→ **What to produce**
Write out all of the lines below word for word, leaving out the pictures.

→ **Raw data**

>> Begin

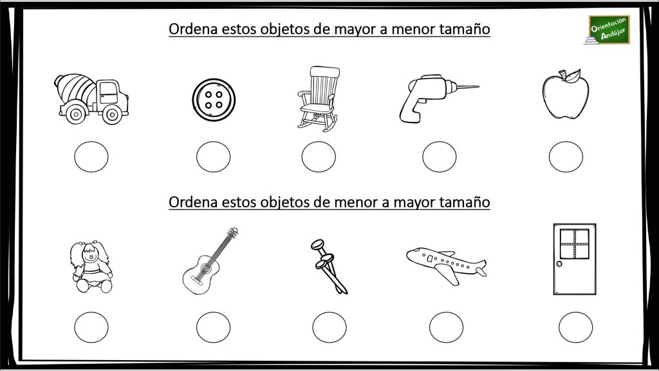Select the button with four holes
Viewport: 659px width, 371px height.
click(x=211, y=100)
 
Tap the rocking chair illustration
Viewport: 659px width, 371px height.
click(x=318, y=99)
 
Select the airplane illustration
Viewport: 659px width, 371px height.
click(x=447, y=263)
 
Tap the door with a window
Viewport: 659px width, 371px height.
click(x=574, y=259)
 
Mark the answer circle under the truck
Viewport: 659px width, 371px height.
click(x=91, y=157)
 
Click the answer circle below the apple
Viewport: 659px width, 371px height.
click(x=566, y=157)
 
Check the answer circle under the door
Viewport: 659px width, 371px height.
click(x=575, y=327)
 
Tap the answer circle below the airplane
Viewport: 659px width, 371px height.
click(x=446, y=327)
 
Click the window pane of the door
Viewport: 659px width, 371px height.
click(x=574, y=243)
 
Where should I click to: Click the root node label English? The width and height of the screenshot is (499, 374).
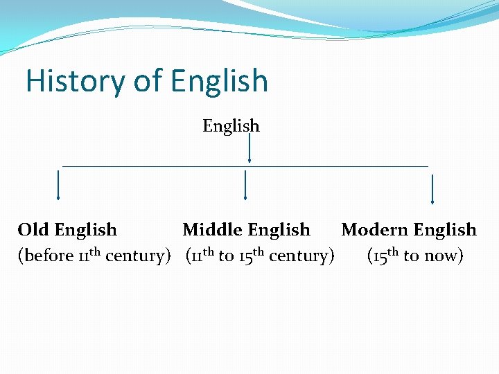[x=231, y=127]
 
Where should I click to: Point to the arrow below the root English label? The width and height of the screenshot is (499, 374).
[x=250, y=149]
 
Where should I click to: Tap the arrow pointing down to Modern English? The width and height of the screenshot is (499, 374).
[x=432, y=189]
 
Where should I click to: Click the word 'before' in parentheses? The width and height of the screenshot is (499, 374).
[x=49, y=256]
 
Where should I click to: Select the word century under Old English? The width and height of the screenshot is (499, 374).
[x=137, y=256]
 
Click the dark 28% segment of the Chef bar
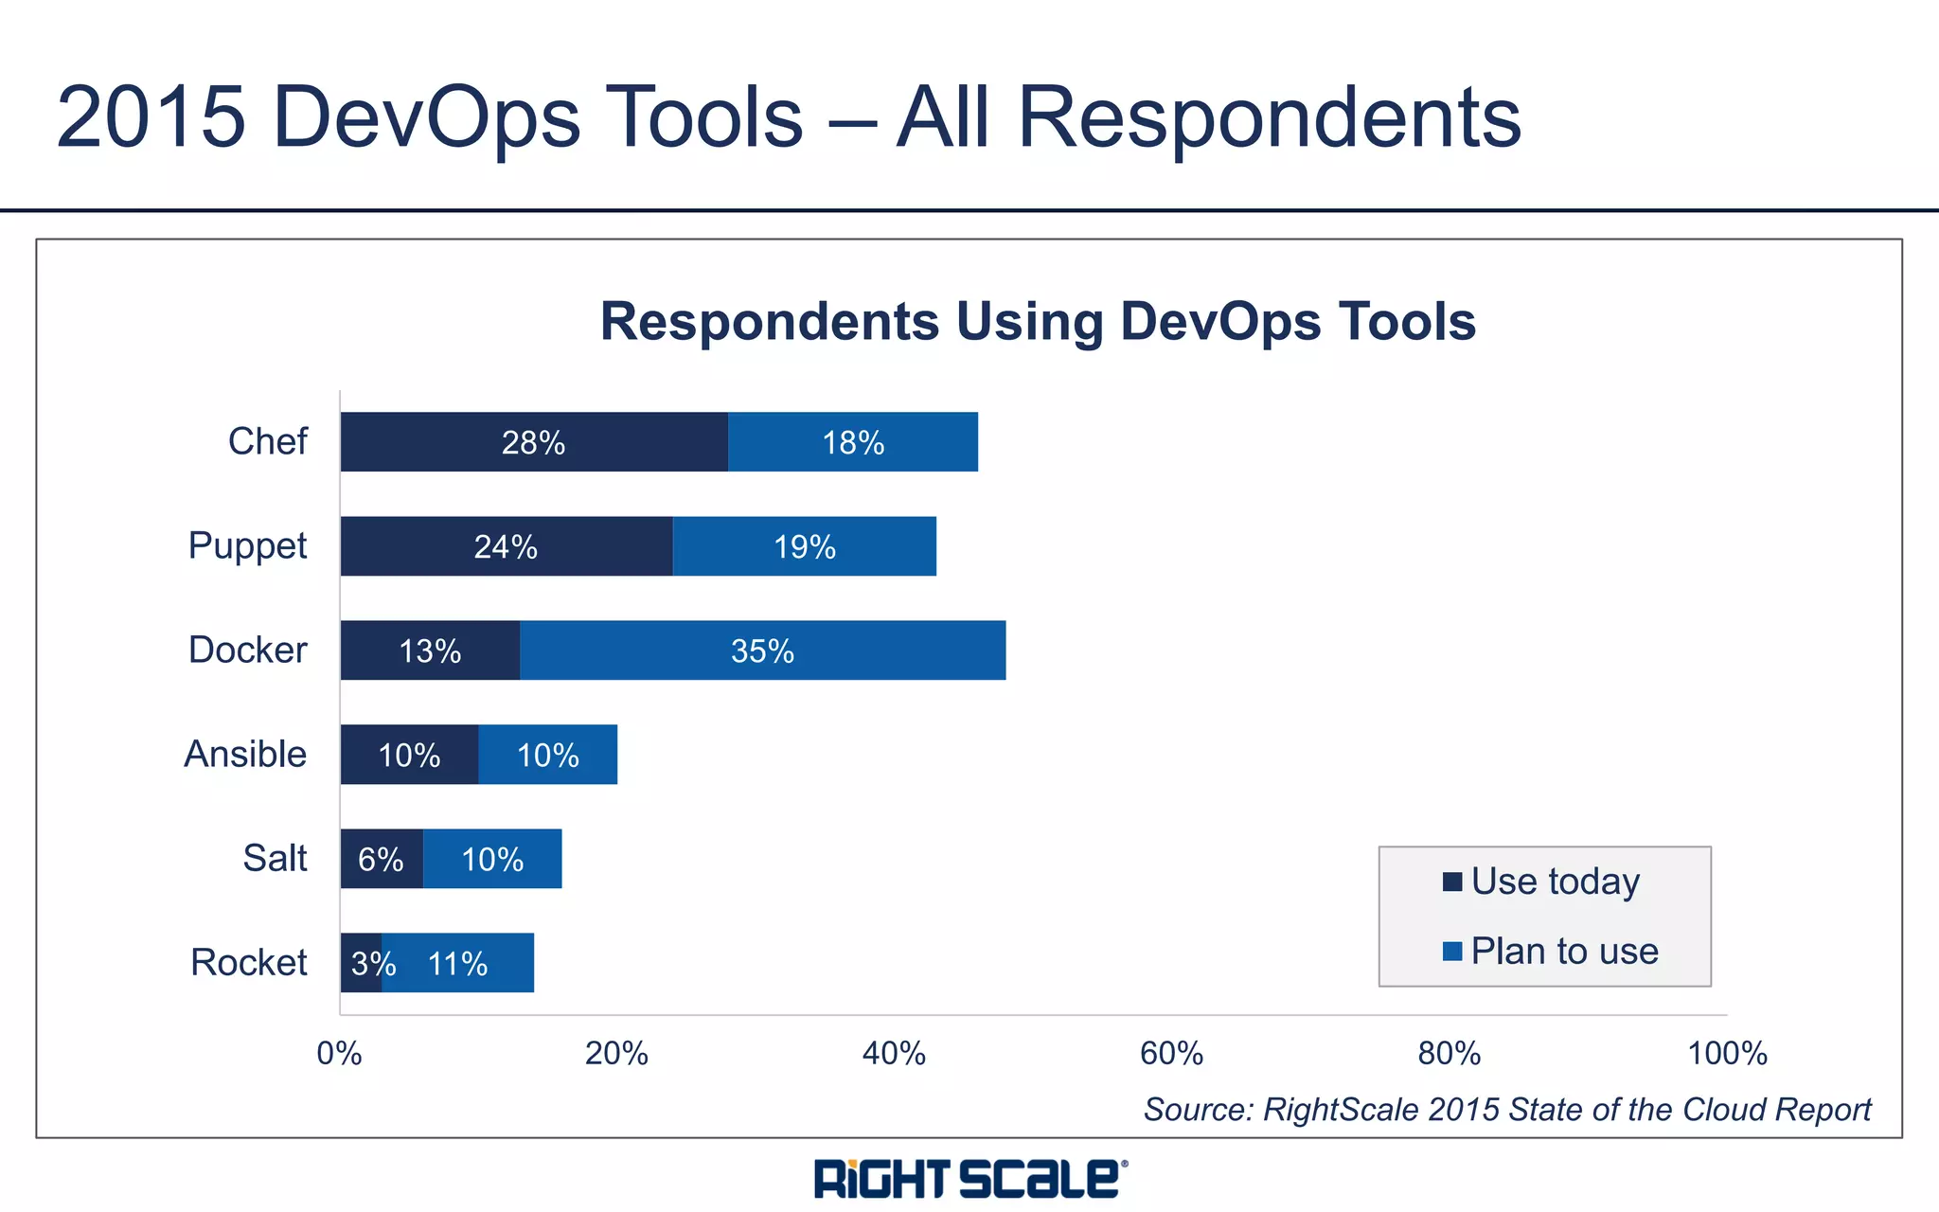pos(534,442)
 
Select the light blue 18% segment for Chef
pos(853,442)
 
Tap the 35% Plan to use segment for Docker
pos(762,651)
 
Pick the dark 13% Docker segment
pos(430,651)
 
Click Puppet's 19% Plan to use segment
pos(804,546)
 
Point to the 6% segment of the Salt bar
pos(381,859)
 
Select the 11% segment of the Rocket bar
pos(458,963)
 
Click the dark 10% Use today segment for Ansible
pos(409,755)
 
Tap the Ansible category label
pos(245,754)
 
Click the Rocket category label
pos(249,962)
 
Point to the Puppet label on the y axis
pos(247,545)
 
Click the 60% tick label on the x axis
pos(1171,1053)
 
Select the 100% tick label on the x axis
pos(1727,1053)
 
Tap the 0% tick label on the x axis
pos(339,1053)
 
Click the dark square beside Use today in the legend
pos(1452,882)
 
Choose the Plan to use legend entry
pos(1564,951)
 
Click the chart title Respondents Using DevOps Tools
pos(1038,321)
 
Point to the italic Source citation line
pos(1507,1109)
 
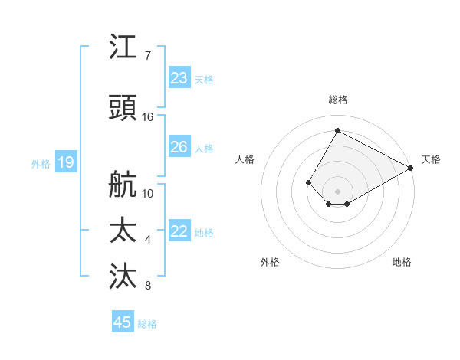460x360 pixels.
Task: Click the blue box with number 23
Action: point(179,78)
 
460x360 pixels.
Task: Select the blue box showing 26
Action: point(179,147)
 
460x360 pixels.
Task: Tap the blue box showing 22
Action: point(179,231)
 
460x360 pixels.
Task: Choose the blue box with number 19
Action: point(66,162)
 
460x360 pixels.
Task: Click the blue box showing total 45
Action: point(123,322)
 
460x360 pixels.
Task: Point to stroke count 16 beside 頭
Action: point(148,117)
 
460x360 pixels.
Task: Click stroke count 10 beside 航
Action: point(148,194)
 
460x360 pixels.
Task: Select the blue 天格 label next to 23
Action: point(204,79)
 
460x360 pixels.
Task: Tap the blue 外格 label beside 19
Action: point(41,163)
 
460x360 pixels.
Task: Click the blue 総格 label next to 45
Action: point(147,324)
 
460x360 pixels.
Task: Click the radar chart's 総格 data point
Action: point(337,130)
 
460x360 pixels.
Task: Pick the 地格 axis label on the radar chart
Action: point(402,263)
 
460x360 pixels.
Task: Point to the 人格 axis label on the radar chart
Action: point(245,159)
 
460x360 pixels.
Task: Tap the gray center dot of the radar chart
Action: point(337,191)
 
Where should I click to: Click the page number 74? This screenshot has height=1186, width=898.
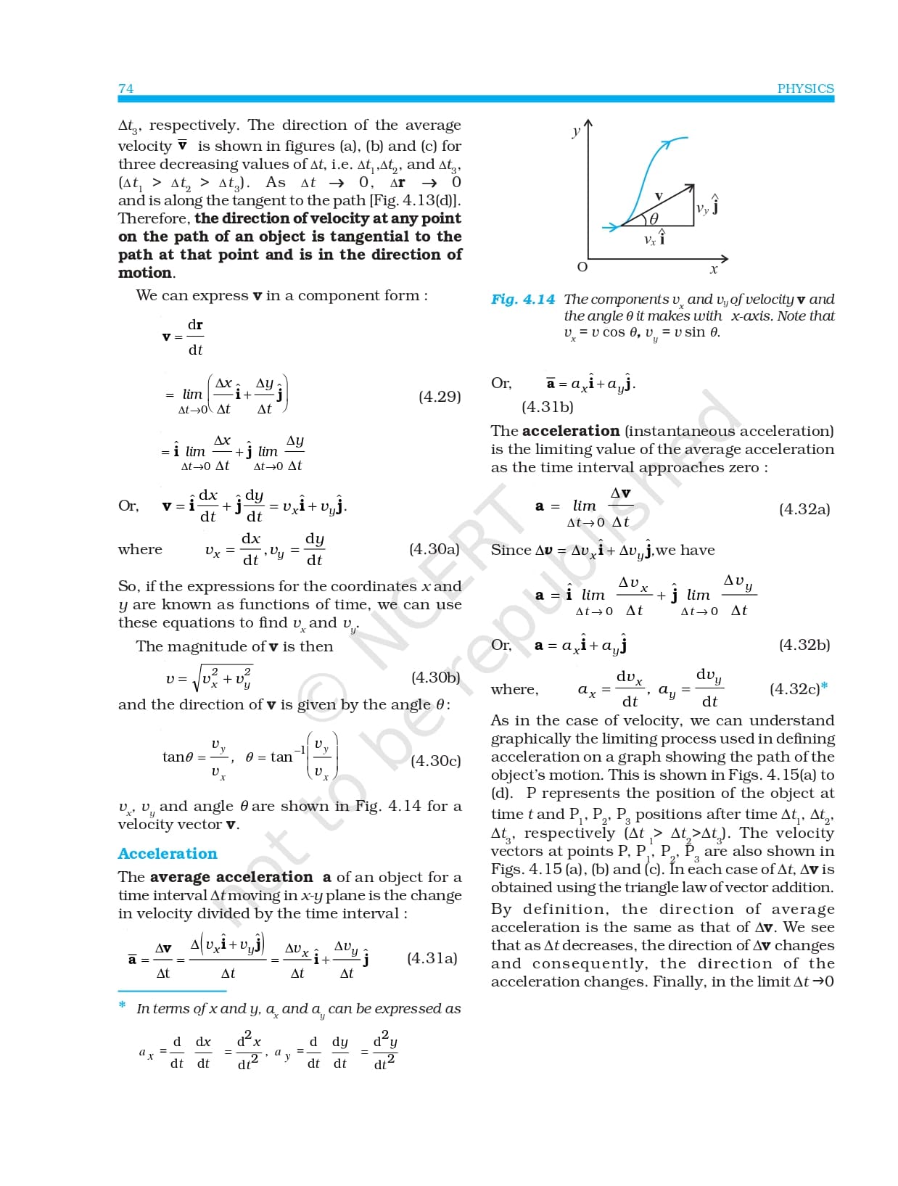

>> End

→ **Correct result**
Select the button with four holes
Viewport: 659px width, 371px height.
click(x=211, y=100)
 
Tap the rocking chair illustration
Viewport: 659px width, 371px height.
click(x=318, y=99)
 
Select the airplane illustration
Viewport: 659px width, 371px height.
click(x=447, y=263)
 
Tap the door with a window
Viewport: 659px width, 371px height.
click(x=574, y=259)
 
Mark the answer circle under the truck
Viewport: 659px width, 371px height.
click(x=91, y=157)
 
Click the answer circle below the apple
Viewport: 659px width, 371px height.
click(x=566, y=157)
 
Check the answer circle under the door
Viewport: 659px width, 371px height.
click(x=575, y=327)
 
Tap the answer circle below the airplane
Viewport: 659px width, 371px height.
click(x=446, y=327)
 
Click the window pane of the door
Viewport: 659px width, 371px height.
click(x=574, y=243)
 
Where should I click to: Click the root node label English? The width and height of the screenshot is (499, 374).
[x=231, y=127]
 
Where should I click to: Point to the arrow below the root English label? The width and height of the screenshot is (499, 374).
[x=250, y=149]
 
Where should I click to: Tap the arrow pointing down to Modern English? The width and height of the screenshot is (499, 374).
[x=432, y=189]
 
Where should I click to: Click the word 'before' in parentheses? The width and height of the screenshot is (499, 374).
[x=49, y=256]
 
Where should I click to: Select the word century under Old English? The width and height of the screenshot is (499, 374).
[x=137, y=256]
 
Click the dark 28% segment of the Chef bar
pos(534,442)
 
Select the light blue 18% segment for Chef
pos(853,442)
 
Tap the 35% Plan to use segment for Docker
pos(762,651)
 
Pick the dark 13% Docker segment
pos(430,651)
 
Click Puppet's 19% Plan to use segment
pos(804,546)
 
Point to the 6% segment of the Salt bar
pos(381,859)
 
Select the 11% segment of the Rocket bar
pos(458,963)
 
Click the dark 10% Use today segment for Ansible
pos(409,755)
 
Tap the Ansible category label
pos(245,754)
 
Click the Rocket category label
pos(249,962)
 
Point to the Puppet label on the y axis
pos(247,545)
 
Click the 60% tick label on the x axis
pos(1171,1053)
 
Select the 100% tick label on the x axis
pos(1727,1053)
 
Tap the 0% tick label on the x axis
pos(339,1053)
 
Click the dark square beside Use today in the legend
pos(1452,882)
 
Choose the Plan to use legend entry
pos(1564,951)
 
Click the chart title Respondents Using DevOps Tools
pos(1038,321)
 
Point to the italic Source citation line
pos(1507,1109)
 
460x360 pixels.
Task: Click the blue box with number 23
Action: point(179,78)
 
460x360 pixels.
Task: Select the blue box showing 26
Action: point(179,147)
 
460x360 pixels.
Task: Tap the blue box showing 22
Action: point(179,231)
 
460x360 pixels.
Task: Choose the blue box with number 19
Action: point(66,162)
 
460x360 pixels.
Task: Click the blue box showing total 45
Action: point(123,322)
 
460x360 pixels.
Task: Point to stroke count 16 beside 頭
Action: point(148,117)
 
460x360 pixels.
Task: Click stroke count 10 beside 航
Action: point(148,194)
 
460x360 pixels.
Task: Select the blue 天格 label next to 23
Action: point(204,79)
 
460x360 pixels.
Task: Tap the blue 外格 label beside 19
Action: point(41,163)
 
460x360 pixels.
Task: Click the blue 総格 label next to 45
Action: point(147,324)
 
460x360 pixels.
Task: Click the radar chart's 総格 data point
Action: point(337,130)
 
460x360 pixels.
Task: Pick the 地格 axis label on the radar chart
Action: point(402,263)
 
460x360 pixels.
Task: Point to the 人格 axis label on the radar chart
Action: point(245,159)
 
460x360 pixels.
Task: Tap the gray center dot of the radar chart
Action: point(337,191)
 
Where should I click to: Click the page number 74? This screenshot has height=1186, width=898.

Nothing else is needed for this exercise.